Data excerpts:
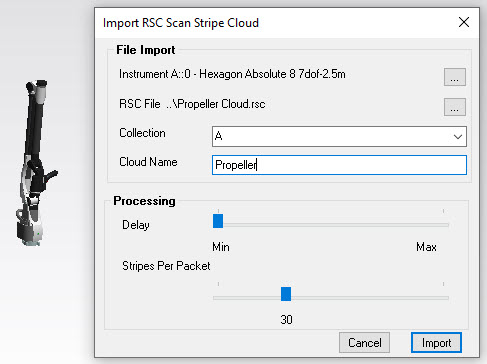Click the arm base in the 3D view
The image size is (487, 364).
[x=28, y=233]
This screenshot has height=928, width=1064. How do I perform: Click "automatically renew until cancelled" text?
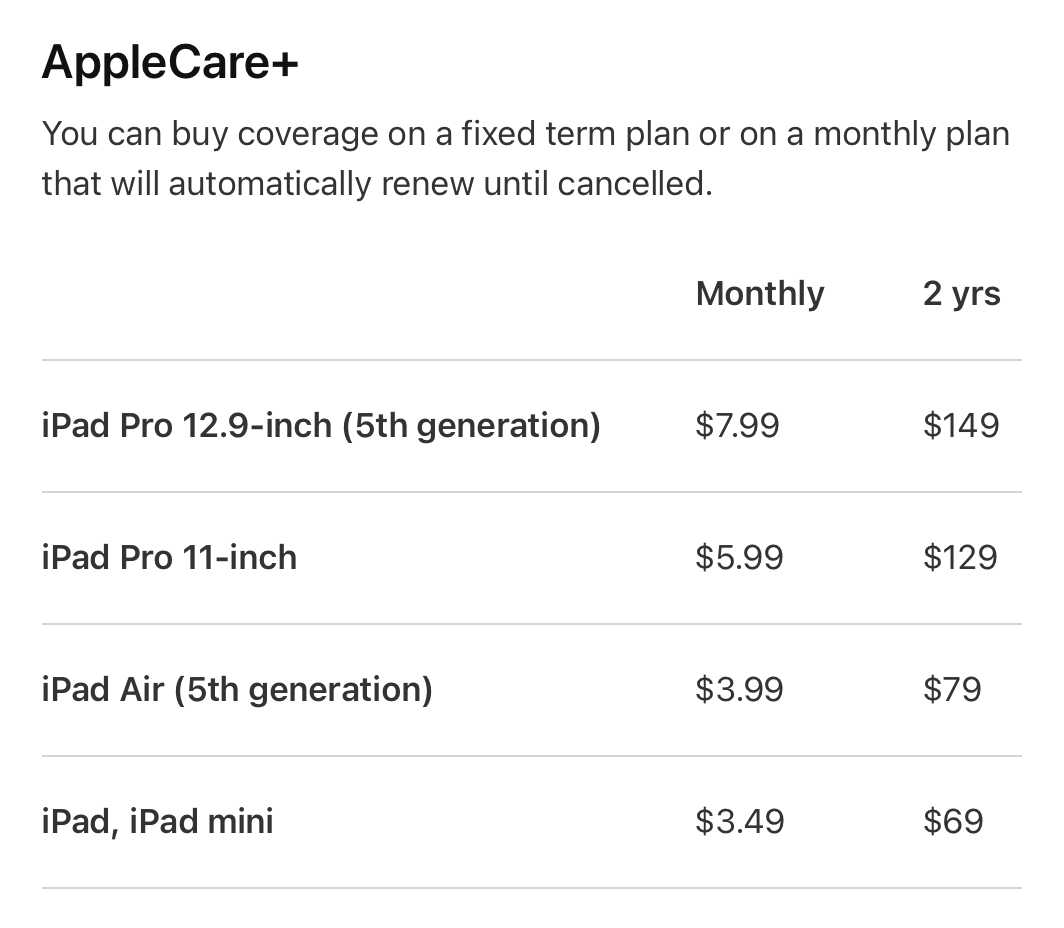440,184
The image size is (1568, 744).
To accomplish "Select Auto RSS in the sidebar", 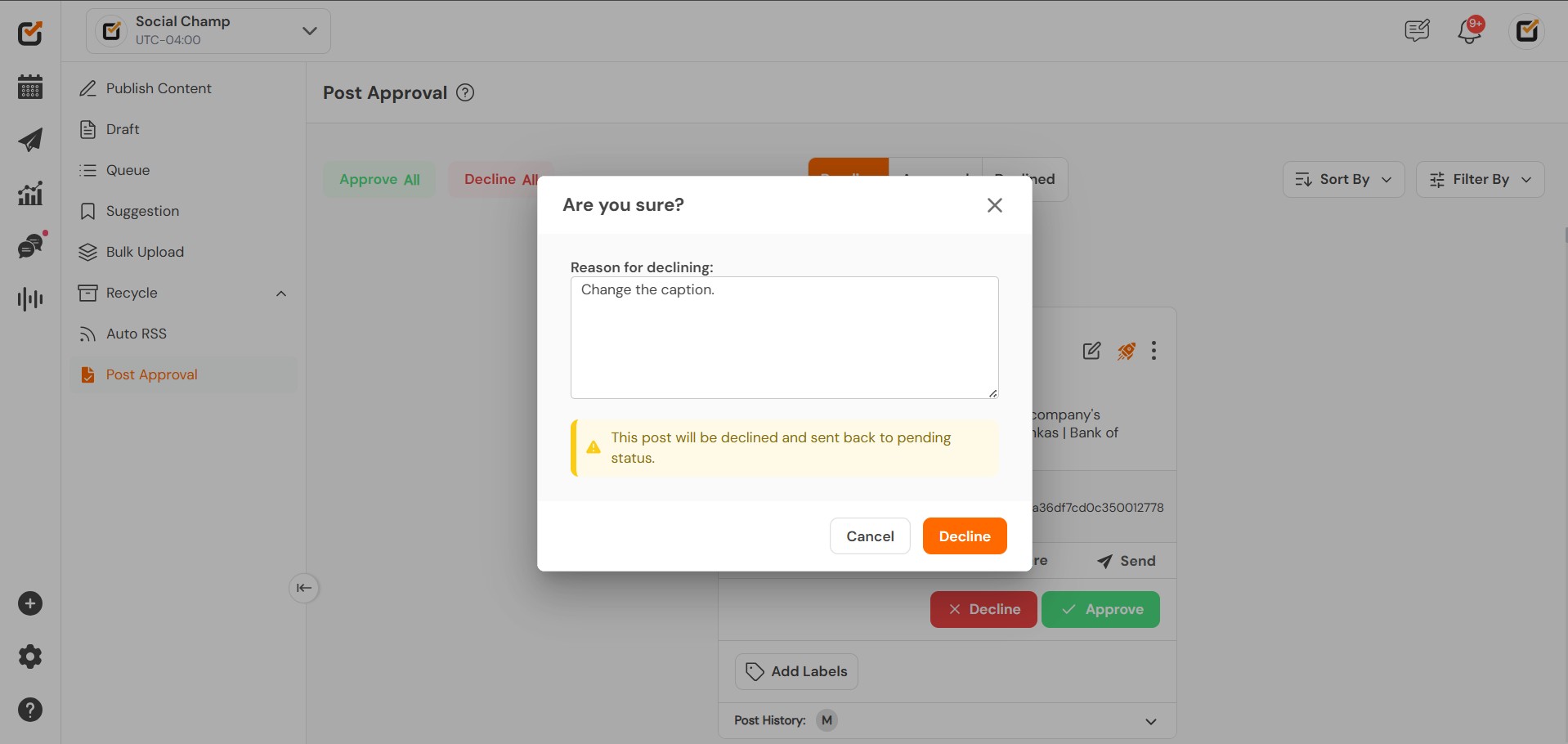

- TASK REQUIREMENTS: The lines from the one holding "This screenshot has" to the final line of the entries are to be duplicated exactly, and the pictures are to be left out.

- RESPONSE AREA:
This screenshot has height=928, width=1064. How do I perform: Click "automatically renew until cancelled" text?
440,184
The image size is (1568, 744).
To accomplish "Select Auto RSS in the sidebar", 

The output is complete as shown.